While many associations are looking to expand their readership beyond association members in the markets they serve, the majority of respondents, 37 percent, said non-association members make up between 1 percent and 9 percent of their largest publication’s readership.

Larger Associations Pursuing More Diversification
Association publications remain focused on print, although larger associations are starting to outpace smaller organizations with revenue diversification, similar to what we have seen in both the consumer and b-to-b publishing sectors. Associations with fewer than 25,000 members said that in 2006, print accounted for an average of 76.8 percent of their overall revenue, compared to 69.8 percent for associations with more than 25,000 in total members.

Paid subscriptions were the next highest revenue generator, accounting for an average of 16.5 percent of revenue for smaller associations in 2006 and 24 percent for larger associations.

Despite the number of online publications they offer, e-media was a relatively small revenue stream for both large and small association publishers in 2006. Smaller publishers said e-media accounted for approximately 3.4 percent of their total revenue last year, compared to 4.3 percent for larger associations-that’s almost half the average of online revenue for b-to-b and consumer publishers.

Smaller Associations More Optimistic About 2007
While larger associations may be taking more steps toward diversifying their revenue streams, smaller associations are more optimistic about their financial performance in 2007. Fifty-four percent of associations with fewer than 25,000 members said they expect their publication revenue to increase in 2007, compared to 29 percent of associations with more than 25,000 members.

Meanwhile, 44 percent of larger association publishers say they expect publication revenue to stay about the same, compared to 30 percent of smaller associations. However, just 3 percent of smaller associations say they expect publication revenue to decline this year, compared to a fairly significant 15 percent of publishers with more than 25,000 members.
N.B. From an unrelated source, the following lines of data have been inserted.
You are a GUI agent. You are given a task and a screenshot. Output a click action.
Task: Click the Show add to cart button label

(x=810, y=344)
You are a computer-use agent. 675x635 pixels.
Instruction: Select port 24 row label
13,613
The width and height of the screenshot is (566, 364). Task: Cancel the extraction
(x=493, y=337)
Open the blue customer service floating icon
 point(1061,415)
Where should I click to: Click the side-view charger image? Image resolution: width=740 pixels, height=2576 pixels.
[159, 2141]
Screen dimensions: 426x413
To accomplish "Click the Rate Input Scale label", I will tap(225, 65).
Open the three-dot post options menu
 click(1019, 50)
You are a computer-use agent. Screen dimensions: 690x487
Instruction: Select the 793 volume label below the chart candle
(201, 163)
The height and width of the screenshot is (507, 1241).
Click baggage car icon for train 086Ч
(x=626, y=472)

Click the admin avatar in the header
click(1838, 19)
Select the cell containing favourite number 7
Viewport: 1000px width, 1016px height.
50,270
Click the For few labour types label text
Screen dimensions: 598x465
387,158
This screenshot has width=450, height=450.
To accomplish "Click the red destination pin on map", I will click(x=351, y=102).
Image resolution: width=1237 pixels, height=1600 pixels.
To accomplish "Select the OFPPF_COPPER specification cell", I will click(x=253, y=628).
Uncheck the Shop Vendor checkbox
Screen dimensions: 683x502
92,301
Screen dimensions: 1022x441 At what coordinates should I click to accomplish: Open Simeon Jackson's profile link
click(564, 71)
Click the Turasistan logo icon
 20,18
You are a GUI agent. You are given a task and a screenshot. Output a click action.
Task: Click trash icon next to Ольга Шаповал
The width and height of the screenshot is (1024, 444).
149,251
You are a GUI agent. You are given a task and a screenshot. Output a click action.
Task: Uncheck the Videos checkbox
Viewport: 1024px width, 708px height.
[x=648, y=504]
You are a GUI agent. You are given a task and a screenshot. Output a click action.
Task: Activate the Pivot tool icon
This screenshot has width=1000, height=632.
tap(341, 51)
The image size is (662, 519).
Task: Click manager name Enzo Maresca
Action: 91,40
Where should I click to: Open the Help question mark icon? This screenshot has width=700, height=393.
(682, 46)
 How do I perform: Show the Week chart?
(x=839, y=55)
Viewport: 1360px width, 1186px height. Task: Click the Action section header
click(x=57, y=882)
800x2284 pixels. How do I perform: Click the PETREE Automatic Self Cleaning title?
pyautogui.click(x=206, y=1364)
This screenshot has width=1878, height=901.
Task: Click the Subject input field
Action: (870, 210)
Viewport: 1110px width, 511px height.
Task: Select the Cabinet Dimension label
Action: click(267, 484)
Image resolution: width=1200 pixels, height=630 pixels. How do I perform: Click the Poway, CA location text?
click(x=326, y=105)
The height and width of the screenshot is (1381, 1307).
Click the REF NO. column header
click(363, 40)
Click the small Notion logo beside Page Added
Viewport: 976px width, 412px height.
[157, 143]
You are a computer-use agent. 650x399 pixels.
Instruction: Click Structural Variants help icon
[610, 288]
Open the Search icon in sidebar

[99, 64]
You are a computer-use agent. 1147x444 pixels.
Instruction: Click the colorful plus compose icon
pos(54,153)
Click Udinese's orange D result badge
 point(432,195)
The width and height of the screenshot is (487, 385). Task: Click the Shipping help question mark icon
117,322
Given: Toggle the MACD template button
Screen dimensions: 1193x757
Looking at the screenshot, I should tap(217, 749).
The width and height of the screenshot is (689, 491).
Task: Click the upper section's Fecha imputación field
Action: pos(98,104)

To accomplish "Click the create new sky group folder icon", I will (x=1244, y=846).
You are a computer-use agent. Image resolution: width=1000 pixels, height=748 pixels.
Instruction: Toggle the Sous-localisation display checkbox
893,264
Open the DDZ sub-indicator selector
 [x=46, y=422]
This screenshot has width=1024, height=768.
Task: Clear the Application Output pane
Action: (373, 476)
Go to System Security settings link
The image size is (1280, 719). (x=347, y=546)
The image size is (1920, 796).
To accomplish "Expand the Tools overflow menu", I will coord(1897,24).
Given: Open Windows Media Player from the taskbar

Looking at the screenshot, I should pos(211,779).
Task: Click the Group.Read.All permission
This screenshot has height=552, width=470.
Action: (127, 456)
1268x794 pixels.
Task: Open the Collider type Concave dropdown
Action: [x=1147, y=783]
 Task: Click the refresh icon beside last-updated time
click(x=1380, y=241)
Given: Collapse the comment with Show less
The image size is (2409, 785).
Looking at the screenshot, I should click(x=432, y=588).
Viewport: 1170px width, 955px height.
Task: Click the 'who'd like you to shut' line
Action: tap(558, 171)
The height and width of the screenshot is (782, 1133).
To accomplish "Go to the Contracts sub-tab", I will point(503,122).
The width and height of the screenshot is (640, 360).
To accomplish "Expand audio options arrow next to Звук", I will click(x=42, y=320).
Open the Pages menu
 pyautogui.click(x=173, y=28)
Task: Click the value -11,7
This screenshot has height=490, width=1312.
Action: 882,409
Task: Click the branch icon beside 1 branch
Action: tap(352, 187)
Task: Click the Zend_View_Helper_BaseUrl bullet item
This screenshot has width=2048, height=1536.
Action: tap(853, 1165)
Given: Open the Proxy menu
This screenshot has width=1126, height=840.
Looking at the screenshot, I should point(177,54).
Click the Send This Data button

Challenges: Lack of Staffing, Association Support
The majority of both larger and smaller associations cited the lack of staffing as their primary challenge [Chart 11]. Competing with for-profit publications was the second most daunting task (more for larger associations than smaller ones) while just over a quarter of the respondents cited lack of editorial independence from the association.

While many respondents cited the dilemma of balancing the magazine’s priorities with the association’s agenda, some respondents cited a lack of opportunity within association publishing. "The biggest challenges are compensation and a lack of advancement opportunities because staffs are too lean," says one respondent.

Others cited difficulty in getting the association to understand (and fund) shifts in publishing trends, such as e-media. "The association is not really attuned to the needs of periodical publishing and they are not aware of the current publishing change," says one respondent.

Others said that even though they are able to compete editorially with their for-profit competition, the economics behind the association model continue to make it difficult. "It’s hard explaining why the pass-along is so high for our magazines-which sell for $90 a year-when compared to controlled circulation competitors," says one respondent.

Mission-Driven Benefits
At the other end of the spectrum, several respondents cited the benefits of working for an association as an aspect they liked (a response not often voiced by both consumer and b-to-b staffers). "The employment is very stable and the benefits are good," says one respondent. "It feels like I’m working for a good cause."

Others said they feel less pressure than their for-profit competitors to make budget-based decisions. "We’re less profit-driven and corporate," says one respondent. Another says, "We are member-driven so it’s not always about the bottom line. There is no quarterly P&L pressure. Our page counts are stable and not dependent only on ad pages." Similarly, one respondent is particularly proud of how associations can enhance the industry they support. "An association adds value to an industry. They invest back into the industry while a for-profit is more interested in its own bottom line."